* **TASK OBJECTIVE**
Write out the whole listing word for word.
* * *
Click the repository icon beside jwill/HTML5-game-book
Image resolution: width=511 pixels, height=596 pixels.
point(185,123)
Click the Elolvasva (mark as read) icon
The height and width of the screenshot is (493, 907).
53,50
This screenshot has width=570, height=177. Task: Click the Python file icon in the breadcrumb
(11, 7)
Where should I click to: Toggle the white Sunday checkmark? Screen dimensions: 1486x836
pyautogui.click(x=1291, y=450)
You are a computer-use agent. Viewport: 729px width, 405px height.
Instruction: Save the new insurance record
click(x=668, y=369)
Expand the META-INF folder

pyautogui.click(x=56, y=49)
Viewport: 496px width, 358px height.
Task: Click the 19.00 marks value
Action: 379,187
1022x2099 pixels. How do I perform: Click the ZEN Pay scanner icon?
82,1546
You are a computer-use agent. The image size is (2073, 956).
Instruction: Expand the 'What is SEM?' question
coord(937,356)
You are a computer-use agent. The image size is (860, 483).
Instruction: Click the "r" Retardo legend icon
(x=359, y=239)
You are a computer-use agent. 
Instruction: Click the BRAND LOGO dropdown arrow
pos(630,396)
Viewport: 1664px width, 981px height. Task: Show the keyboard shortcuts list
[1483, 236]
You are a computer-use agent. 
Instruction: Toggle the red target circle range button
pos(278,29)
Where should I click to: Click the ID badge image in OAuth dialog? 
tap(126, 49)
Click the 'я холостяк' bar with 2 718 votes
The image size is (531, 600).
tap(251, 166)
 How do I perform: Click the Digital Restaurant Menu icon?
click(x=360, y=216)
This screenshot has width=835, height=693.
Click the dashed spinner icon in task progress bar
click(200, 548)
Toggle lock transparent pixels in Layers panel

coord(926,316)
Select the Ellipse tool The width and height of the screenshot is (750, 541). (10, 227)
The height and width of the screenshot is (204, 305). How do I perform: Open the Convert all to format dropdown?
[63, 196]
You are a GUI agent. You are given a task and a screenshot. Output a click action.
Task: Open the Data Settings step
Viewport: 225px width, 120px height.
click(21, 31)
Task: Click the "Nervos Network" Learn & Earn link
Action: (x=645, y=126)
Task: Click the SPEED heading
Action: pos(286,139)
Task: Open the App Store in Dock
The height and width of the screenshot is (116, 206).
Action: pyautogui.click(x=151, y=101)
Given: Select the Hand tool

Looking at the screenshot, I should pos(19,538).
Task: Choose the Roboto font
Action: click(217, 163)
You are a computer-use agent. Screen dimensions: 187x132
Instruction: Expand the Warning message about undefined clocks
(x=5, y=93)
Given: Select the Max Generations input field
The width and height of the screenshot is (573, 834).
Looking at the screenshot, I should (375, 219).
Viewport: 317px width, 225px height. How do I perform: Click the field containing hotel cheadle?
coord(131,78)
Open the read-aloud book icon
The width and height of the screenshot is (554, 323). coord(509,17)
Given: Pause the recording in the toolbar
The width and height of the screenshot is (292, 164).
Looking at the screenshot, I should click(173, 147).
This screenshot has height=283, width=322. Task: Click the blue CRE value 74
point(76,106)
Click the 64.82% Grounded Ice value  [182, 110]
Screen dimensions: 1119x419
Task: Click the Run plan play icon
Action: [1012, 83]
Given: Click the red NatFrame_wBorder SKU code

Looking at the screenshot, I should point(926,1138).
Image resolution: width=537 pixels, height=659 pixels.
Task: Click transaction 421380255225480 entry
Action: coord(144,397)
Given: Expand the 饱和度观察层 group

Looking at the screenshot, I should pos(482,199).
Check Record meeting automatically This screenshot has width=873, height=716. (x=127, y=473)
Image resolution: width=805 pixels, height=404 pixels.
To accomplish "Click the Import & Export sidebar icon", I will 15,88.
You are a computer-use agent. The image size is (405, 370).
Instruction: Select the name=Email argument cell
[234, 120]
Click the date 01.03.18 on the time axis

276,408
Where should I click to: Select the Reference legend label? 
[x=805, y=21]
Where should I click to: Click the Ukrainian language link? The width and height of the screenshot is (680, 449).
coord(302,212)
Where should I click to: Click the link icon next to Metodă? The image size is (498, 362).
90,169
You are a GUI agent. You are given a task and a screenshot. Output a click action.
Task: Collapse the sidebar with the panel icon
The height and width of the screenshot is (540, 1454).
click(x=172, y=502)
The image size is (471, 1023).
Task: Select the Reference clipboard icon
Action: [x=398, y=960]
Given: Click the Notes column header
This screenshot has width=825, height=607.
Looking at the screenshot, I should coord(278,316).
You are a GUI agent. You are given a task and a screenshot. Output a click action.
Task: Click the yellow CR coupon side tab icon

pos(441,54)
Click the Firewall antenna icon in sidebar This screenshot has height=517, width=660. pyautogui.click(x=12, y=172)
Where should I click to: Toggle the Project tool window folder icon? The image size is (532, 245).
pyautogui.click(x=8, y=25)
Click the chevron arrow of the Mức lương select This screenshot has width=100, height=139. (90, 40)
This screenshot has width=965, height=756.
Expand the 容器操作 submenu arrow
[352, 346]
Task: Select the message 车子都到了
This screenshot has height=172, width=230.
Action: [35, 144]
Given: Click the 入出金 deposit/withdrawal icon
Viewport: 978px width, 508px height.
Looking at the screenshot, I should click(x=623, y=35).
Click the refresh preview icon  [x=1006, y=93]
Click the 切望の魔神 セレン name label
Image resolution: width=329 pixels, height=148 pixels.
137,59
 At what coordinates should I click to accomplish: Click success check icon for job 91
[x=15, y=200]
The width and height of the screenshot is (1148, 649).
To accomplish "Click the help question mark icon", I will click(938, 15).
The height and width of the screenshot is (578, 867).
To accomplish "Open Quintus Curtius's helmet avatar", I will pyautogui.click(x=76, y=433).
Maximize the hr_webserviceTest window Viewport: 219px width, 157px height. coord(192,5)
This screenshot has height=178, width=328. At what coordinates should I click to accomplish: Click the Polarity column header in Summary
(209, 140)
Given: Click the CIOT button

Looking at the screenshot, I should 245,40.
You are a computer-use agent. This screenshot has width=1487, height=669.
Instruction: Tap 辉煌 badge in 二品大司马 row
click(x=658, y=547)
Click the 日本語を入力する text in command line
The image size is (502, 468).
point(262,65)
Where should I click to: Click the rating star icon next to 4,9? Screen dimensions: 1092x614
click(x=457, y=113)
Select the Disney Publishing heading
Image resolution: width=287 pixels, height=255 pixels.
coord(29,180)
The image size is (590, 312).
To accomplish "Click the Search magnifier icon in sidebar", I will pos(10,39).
* * *
* **SOLVED PROBLEM**
Click the repository icon beside jwill/HTML5-game-book
Image resolution: width=511 pixels, height=596 pixels.
point(185,123)
Click the Elolvasva (mark as read) icon
The height and width of the screenshot is (493, 907).
53,50
This screenshot has width=570, height=177. Task: Click the Python file icon in the breadcrumb
(11, 7)
Where should I click to: Toggle the white Sunday checkmark? Screen dimensions: 1486x836
pyautogui.click(x=1291, y=450)
You are a computer-use agent. Viewport: 729px width, 405px height.
Instruction: Save the new insurance record
click(x=668, y=369)
Expand the META-INF folder

pyautogui.click(x=56, y=49)
Viewport: 496px width, 358px height.
Task: Click the 19.00 marks value
Action: 379,187
1022x2099 pixels. How do I perform: Click the ZEN Pay scanner icon?
82,1546
You are a computer-use agent. The image size is (2073, 956).
Instruction: Expand the 'What is SEM?' question
coord(937,356)
You are a computer-use agent. The image size is (860, 483).
Instruction: Click the "r" Retardo legend icon
(x=359, y=239)
You are a computer-use agent. 
Instruction: Click the BRAND LOGO dropdown arrow
pos(630,396)
Viewport: 1664px width, 981px height. Task: Show the keyboard shortcuts list
[1483, 236]
You are a computer-use agent. 
Instruction: Toggle the red target circle range button
pos(278,29)
Where should I click to: Click the ID badge image in OAuth dialog? 
tap(126, 49)
Click the 'я холостяк' bar with 2 718 votes
The image size is (531, 600).
tap(251, 166)
 How do I perform: Click the Digital Restaurant Menu icon?
click(x=360, y=216)
This screenshot has width=835, height=693.
Click the dashed spinner icon in task progress bar
click(200, 548)
Toggle lock transparent pixels in Layers panel

coord(926,316)
Select the Ellipse tool The width and height of the screenshot is (750, 541). (10, 227)
The height and width of the screenshot is (204, 305). How do I perform: Open the Convert all to format dropdown?
[63, 196]
You are a GUI agent. You are given a task and a screenshot. Output a click action.
Task: Open the Data Settings step
Viewport: 225px width, 120px height.
click(21, 31)
Task: Click the "Nervos Network" Learn & Earn link
Action: (x=645, y=126)
Task: Click the SPEED heading
Action: pos(286,139)
Task: Open the App Store in Dock
The height and width of the screenshot is (116, 206).
Action: pyautogui.click(x=151, y=101)
Given: Select the Hand tool

Looking at the screenshot, I should pos(19,538).
Task: Choose the Roboto font
Action: click(217, 163)
You are a computer-use agent. Screen dimensions: 187x132
Instruction: Expand the Warning message about undefined clocks
(x=5, y=93)
Given: Select the Max Generations input field
The width and height of the screenshot is (573, 834).
Looking at the screenshot, I should (375, 219).
Viewport: 317px width, 225px height. How do I perform: Click the field containing hotel cheadle?
coord(131,78)
Open the read-aloud book icon
The width and height of the screenshot is (554, 323). coord(509,17)
Given: Pause the recording in the toolbar
The width and height of the screenshot is (292, 164).
Looking at the screenshot, I should click(173, 147).
This screenshot has height=283, width=322. Task: Click the blue CRE value 74
point(76,106)
Click the 64.82% Grounded Ice value  [182, 110]
Screen dimensions: 1119x419
Task: Click the Run plan play icon
Action: [1012, 83]
Given: Click the red NatFrame_wBorder SKU code

Looking at the screenshot, I should point(926,1138).
Image resolution: width=537 pixels, height=659 pixels.
Task: Click transaction 421380255225480 entry
Action: coord(144,397)
Given: Expand the 饱和度观察层 group

Looking at the screenshot, I should pos(482,199).
Check Record meeting automatically This screenshot has width=873, height=716. (x=127, y=473)
Image resolution: width=805 pixels, height=404 pixels.
To accomplish "Click the Import & Export sidebar icon", I will 15,88.
You are a computer-use agent. The image size is (405, 370).
Instruction: Select the name=Email argument cell
[234, 120]
Click the date 01.03.18 on the time axis

276,408
Where should I click to: Select the Reference legend label? 
[x=805, y=21]
Where should I click to: Click the Ukrainian language link? The width and height of the screenshot is (680, 449).
coord(302,212)
Where should I click to: Click the link icon next to Metodă? The image size is (498, 362).
90,169
You are a GUI agent. You are given a task and a screenshot. Output a click action.
Task: Collapse the sidebar with the panel icon
The height and width of the screenshot is (540, 1454).
click(x=172, y=502)
The image size is (471, 1023).
Task: Select the Reference clipboard icon
Action: [x=398, y=960]
Given: Click the Notes column header
This screenshot has width=825, height=607.
Looking at the screenshot, I should coord(278,316).
You are a GUI agent. You are given a task and a screenshot. Output a click action.
Task: Click the yellow CR coupon side tab icon

pos(441,54)
Click the Firewall antenna icon in sidebar This screenshot has height=517, width=660. pyautogui.click(x=12, y=172)
Where should I click to: Toggle the Project tool window folder icon? The image size is (532, 245).
pyautogui.click(x=8, y=25)
Click the chevron arrow of the Mức lương select This screenshot has width=100, height=139. (90, 40)
This screenshot has width=965, height=756.
Expand the 容器操作 submenu arrow
[352, 346]
Task: Select the message 车子都到了
This screenshot has height=172, width=230.
Action: [35, 144]
Given: Click the 入出金 deposit/withdrawal icon
Viewport: 978px width, 508px height.
Looking at the screenshot, I should click(x=623, y=35).
Click the refresh preview icon  [x=1006, y=93]
Click the 切望の魔神 セレン name label
Image resolution: width=329 pixels, height=148 pixels.
137,59
 At what coordinates should I click to accomplish: Click success check icon for job 91
[x=15, y=200]
The width and height of the screenshot is (1148, 649).
To accomplish "Click the help question mark icon", I will click(938, 15).
The height and width of the screenshot is (578, 867).
To accomplish "Open Quintus Curtius's helmet avatar", I will pyautogui.click(x=76, y=433).
Maximize the hr_webserviceTest window Viewport: 219px width, 157px height. coord(192,5)
This screenshot has height=178, width=328. At what coordinates should I click to accomplish: Click the Polarity column header in Summary
(209, 140)
Given: Click the CIOT button

Looking at the screenshot, I should 245,40.
You are a computer-use agent. This screenshot has width=1487, height=669.
Instruction: Tap 辉煌 badge in 二品大司马 row
click(x=658, y=547)
Click the 日本語を入力する text in command line
The image size is (502, 468).
point(262,65)
Where should I click to: Click the rating star icon next to 4,9? Screen dimensions: 1092x614
click(x=457, y=113)
Select the Disney Publishing heading
Image resolution: width=287 pixels, height=255 pixels.
coord(29,180)
The image size is (590, 312).
To accomplish "Click the Search magnifier icon in sidebar", I will pos(10,39).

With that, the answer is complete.